I grew up in the upper peninsula of Michigan. The bedrock there is mostly granite. Granite is hard, and water cannot penetrate it. That means that growing crops is difficult in the “U.P.” Animals would have it tough except that God has provided an animal with a symbiotic relationship to the soil and rocks of the area. To retain enough water to take the entire ecosystem through periods of drought, beavers construct dams in the streams. The multiple dams create small ponds that supply the water needs of plants and animals. What would otherwise be a sterile wasteland is a temperate paradise of woods with a wealth of birds and animals all dependent on the beavers. As beavers reproduce, their kits build their own system of dams and ponds, expanding the availability of water for all northern life.
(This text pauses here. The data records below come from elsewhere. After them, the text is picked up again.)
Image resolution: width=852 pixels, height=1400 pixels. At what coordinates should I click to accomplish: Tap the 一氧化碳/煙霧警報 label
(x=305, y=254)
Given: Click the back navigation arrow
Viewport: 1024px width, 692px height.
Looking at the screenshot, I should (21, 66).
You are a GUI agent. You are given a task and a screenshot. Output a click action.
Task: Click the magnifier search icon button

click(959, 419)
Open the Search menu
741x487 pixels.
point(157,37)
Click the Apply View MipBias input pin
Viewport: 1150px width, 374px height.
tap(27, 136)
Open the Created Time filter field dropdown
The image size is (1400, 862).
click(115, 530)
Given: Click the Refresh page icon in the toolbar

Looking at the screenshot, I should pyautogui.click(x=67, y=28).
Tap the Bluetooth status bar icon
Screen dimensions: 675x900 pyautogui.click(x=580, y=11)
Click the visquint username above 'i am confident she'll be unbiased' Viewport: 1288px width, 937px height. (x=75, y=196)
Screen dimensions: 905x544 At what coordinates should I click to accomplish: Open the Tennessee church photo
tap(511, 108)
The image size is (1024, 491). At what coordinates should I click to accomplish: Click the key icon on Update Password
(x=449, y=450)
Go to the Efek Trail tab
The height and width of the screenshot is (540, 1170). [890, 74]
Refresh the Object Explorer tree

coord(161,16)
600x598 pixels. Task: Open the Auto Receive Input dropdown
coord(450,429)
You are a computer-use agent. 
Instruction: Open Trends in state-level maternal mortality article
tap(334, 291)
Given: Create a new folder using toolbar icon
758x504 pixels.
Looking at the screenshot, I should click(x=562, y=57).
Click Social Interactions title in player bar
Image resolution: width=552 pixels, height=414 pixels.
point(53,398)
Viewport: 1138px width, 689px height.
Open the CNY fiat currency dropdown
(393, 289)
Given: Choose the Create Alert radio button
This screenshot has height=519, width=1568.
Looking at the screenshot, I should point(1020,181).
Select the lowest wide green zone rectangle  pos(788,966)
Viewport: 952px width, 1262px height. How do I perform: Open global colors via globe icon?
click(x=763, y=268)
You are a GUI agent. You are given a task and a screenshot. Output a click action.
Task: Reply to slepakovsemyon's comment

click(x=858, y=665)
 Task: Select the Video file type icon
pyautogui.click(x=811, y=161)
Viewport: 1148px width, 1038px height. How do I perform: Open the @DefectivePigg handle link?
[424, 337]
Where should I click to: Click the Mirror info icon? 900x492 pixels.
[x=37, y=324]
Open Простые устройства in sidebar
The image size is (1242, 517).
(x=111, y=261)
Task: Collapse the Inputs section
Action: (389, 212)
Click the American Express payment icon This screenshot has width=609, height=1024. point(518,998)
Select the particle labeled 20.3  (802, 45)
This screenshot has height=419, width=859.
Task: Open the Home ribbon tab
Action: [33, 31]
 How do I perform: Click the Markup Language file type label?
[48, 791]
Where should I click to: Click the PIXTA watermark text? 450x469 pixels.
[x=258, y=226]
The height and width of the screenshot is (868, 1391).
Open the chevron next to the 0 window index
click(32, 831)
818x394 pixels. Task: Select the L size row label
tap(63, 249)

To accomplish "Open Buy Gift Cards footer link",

What is the most expensive meal you can order when you go out to eat? Ask for the “diamonds of the kitchen” and you will be served a fungus called a truffle. A three-pound truffle recently sold for $300,000, and yet it is just a fungus. Truffles grow underground on the roots of trees. The truffle keeps bacteria and corrosive elements away from the tree roots, and the roots provide a protected place for the truffle to grow. This is another design of symbiosis. The way most people search for truffles is to have pigs root around trees until they uncover a truffle. Truffles are said to be the most expensive food in the world, but to locate them requires the use of animals that most of us don’t care to be around.

There are countless symbiotic relationships. The question of interest is, how does such a relationship develop? Is it merely by accident? We suggest God has looked at the nutritional needs of all of His creatures. In His wisdom, He has created living things in a way that links their food supply to other living things in their environment. The design of symbiosis is a marvelous creation of God.

— John N. Clayton © 2019

Tool Use and Animals

Baboon with Primitive Tool
Baboon with Primitive Tool

There was a time when human beings were defined as those individuals who fashion and use tools. When researchers showed that chimps could fashion sticks to pull ants out of their anthills, paleontologist and anthropologist Louis Leakey was quoted as saying, “We are either going to have to change our definition of ‘human’ or invite the chimps to send a representative to the United Nations.”

Recently it has been shown that Orangutans, after watching humans use canoes, borrowed the canoes to forage for aquatic plants using the same techniques the humans had used. Octopuses have been seen carrying coconut shells around with them and then using the shells as a shelter. Crows have been seen fashioning sticks to use as levers to pry the lids off of bottles. Several kinds of monkeys have been seen to use conchoidally shaped chert or flint as a cutting tool. I have a raccoon that pulls my bird feeder up hand over hand, hooks it on a nail that is sticking out of the support my feeder hangs on and proceeds to empty the feeder.

Dr. Robert Shumaker of the Indianapolis Zoo has an interesting article about tool use by animals in the “Explore” section of National Geographic for March 2017. He gives 22 different animal groups all of which use tools in one way or another. Some animals, like the chimps, can imitate tool use. We all know that dogs can learn. At least some animals can think, but some clearly others cannot learn or think. Archerfish, capture insects by shooting streams of water from their mouths to knock insects off of plants near the water. They compensate for refraction, and they do this even if they have never been around another archerfish. It is clearly built into their DNA and is not learned or thought out.

What defines humans is our spiritual nature, not our ability to think or reason or make tools. We are created in the image of God, and that is what makes us human.